Opinión

Resistencia a la investigación

La fiscal Patricia Benavides se niega a rendir cuentas ante la instancia constitucional correspondiente.

EDITORIAL
EDITORIAL

La fiscal Patricia Benavides está demostrando con todas sus acciones que se resiste a ser sometida a cualquier investigación. Incumple así con los principios de la ciudadanía de bien y con los mandatos de su alta investidura, que exigen conducta transparente y la obligación de rendir cuentas.

Es una reacción impropia como autoridad, ya que como fiscal de la Nación le ha correspondido abrir procesos a otros mandos políticos, a quienes les ha exigido el cumplimiento de la ley, que ahora se niega a aceptar en su propio proceso indagatorio.

Ella ha rechazado ser investigada por la Junta Nacional de Justicia hasta en tres oportunidades con recursos ante una jueza supernumeraria. En esta última ocasión ha acudido, la madrugada del jueves, a la misma instancia para pedir que se le extienda la protección al reciente proceso disciplinario abierto por la JNJ, por la denuncia de corrupción del equipo especial dirigido por la fiscal Marita Barreto.

Esta denuncia comprende a la cúpula del Ministerio Público acusada de ser una organización criminal y a un tercio de los congresistas a los que se les ha eliminado procesos fiscales a cambio de votos en el caso de la elección del defensor del Pueblo, Josué Gutiérrez; de la investigación y posible destitución de los 7 miembros de la Junta Nacional de Justicia y la remoción y destitución de la fiscal suprema Zoraida Ávalos.

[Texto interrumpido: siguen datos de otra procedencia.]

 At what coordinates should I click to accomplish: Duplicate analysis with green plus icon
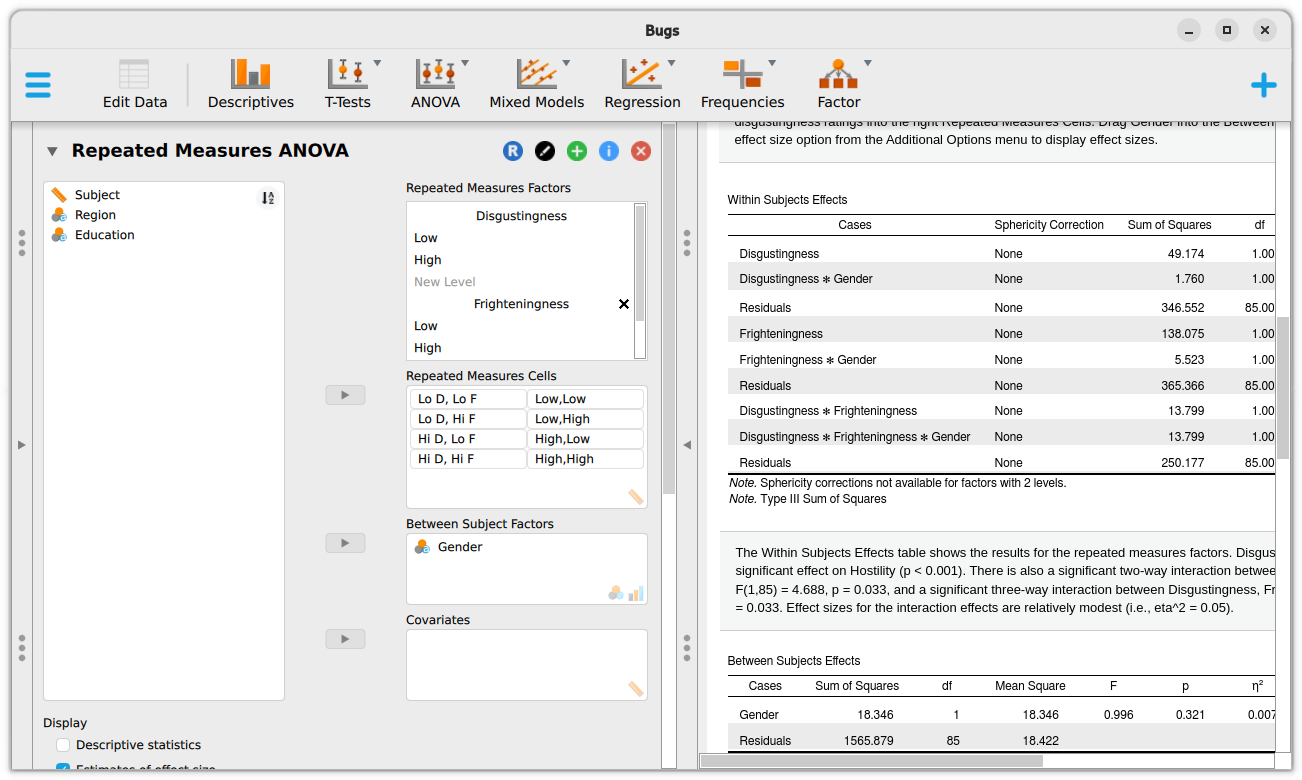click(577, 151)
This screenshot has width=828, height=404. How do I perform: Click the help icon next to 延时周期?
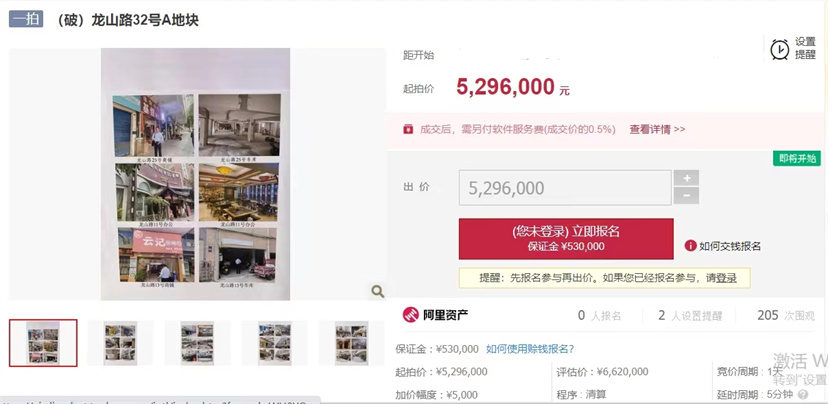click(x=803, y=394)
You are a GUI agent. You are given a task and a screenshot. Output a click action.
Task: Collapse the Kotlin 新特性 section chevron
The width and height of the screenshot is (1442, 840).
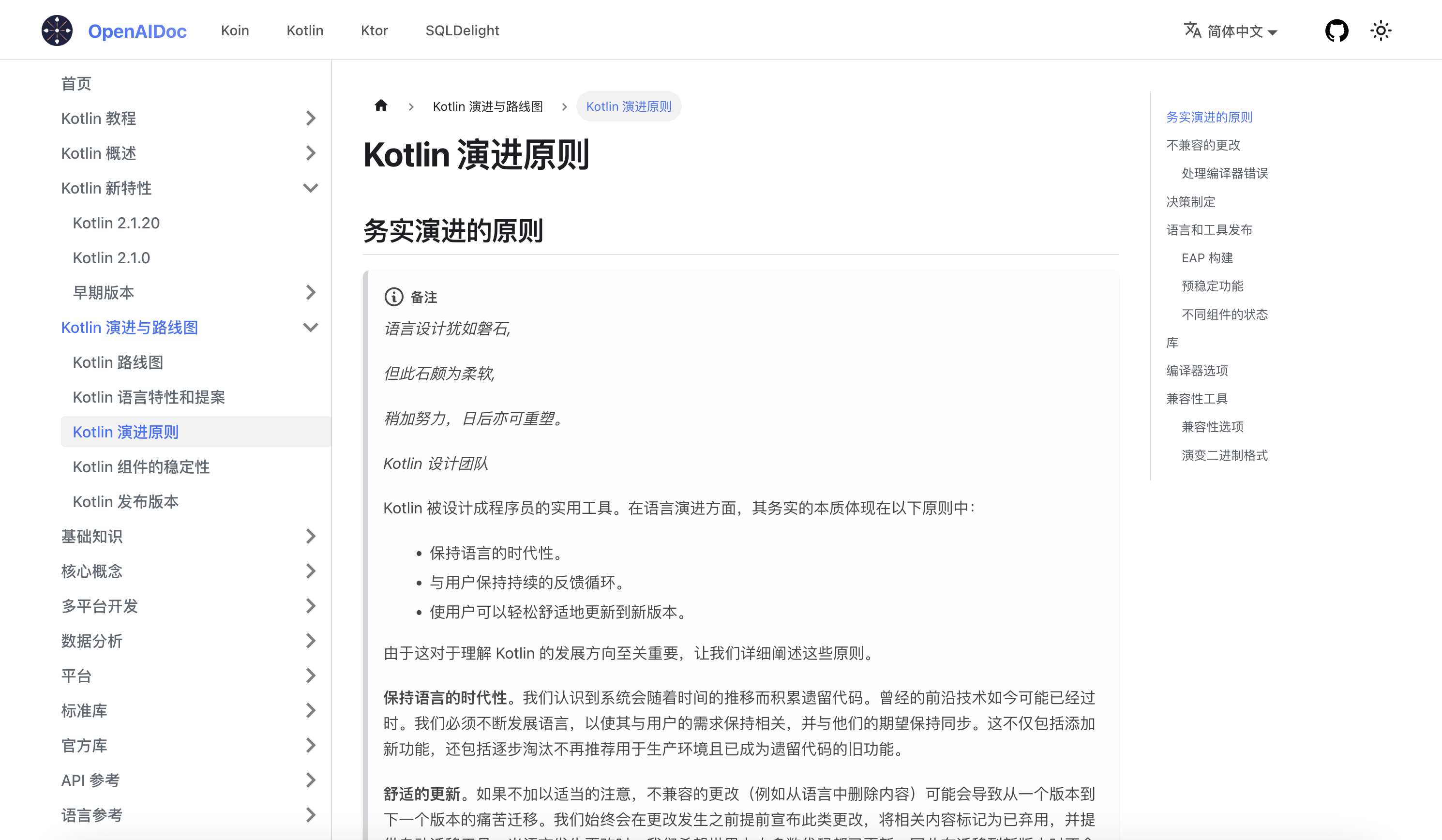point(310,188)
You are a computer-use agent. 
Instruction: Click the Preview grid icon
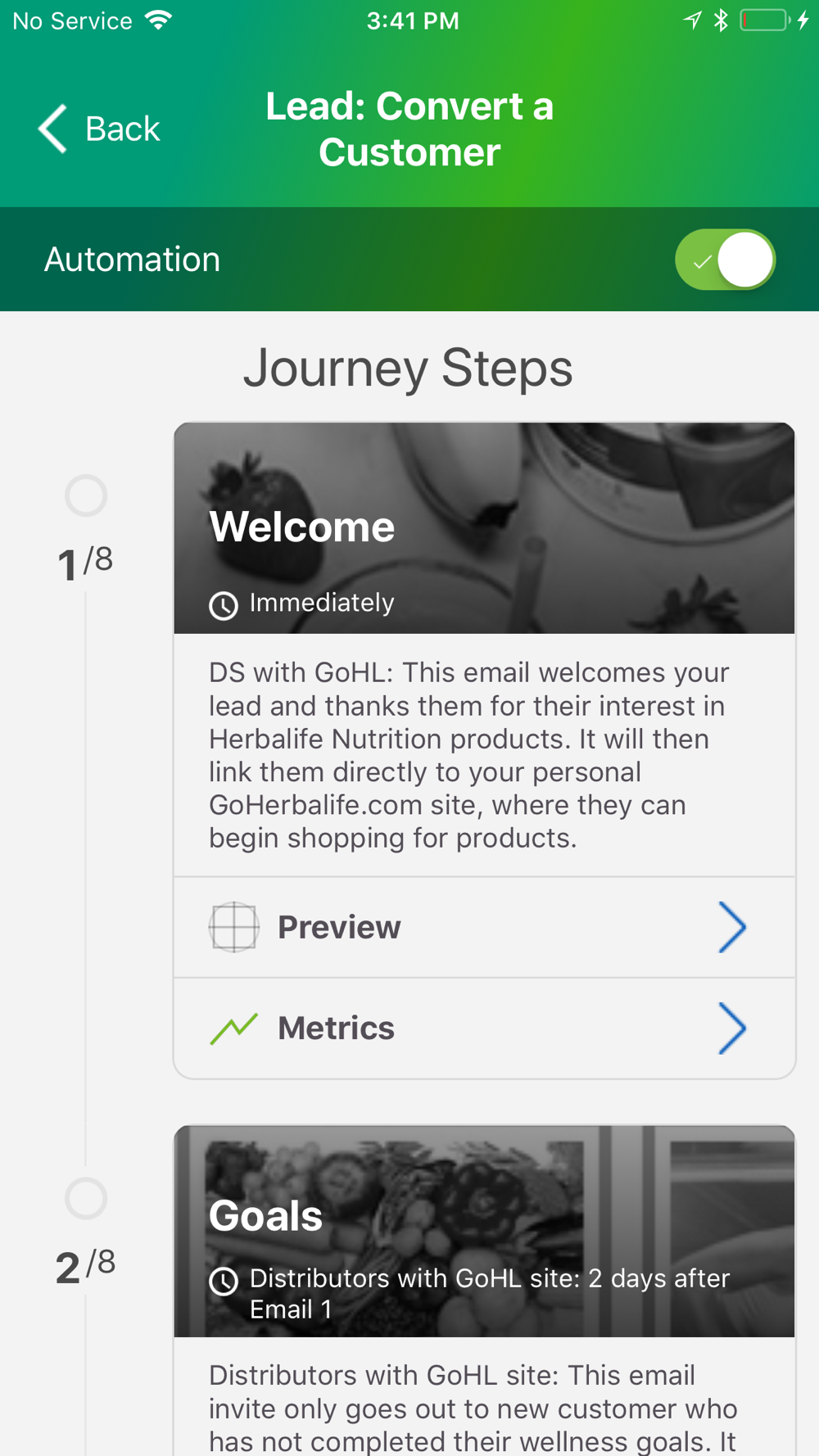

En un abierto desacato a esta necesaria rendición de cuentas, se negó a acudir ayer a la citación de la Comisión de Fiscalización para ser interrogada por la acusación que ha permitido que sus tres asesores principales estén en prisión y que se haya ejecutado un descerraje de oficinas fiscales e incautación de documentación.

En medio de la crisis política que ha desatado el escándalo, la fiscal de la Nación ha sido urgida por sus propios pares y subalternos a presentar su renuncia para devolver gobernabilidad a la institución, al tiempo que se procede a investigar a fondo la corrupción denunciada. Es momento de dar una salida democrática a una situación que no puede prolongarse por más tiempo por la inestabilidad persistente que afecta a un país en recesión económica y dirigido por poderes cada vez más cuestionados e ilegítimos. Urge la salida de la fiscal Benavides para que la investigación no se vea entorpecida por sus triquiñuelas legales que más parecen manotazos de ahogado.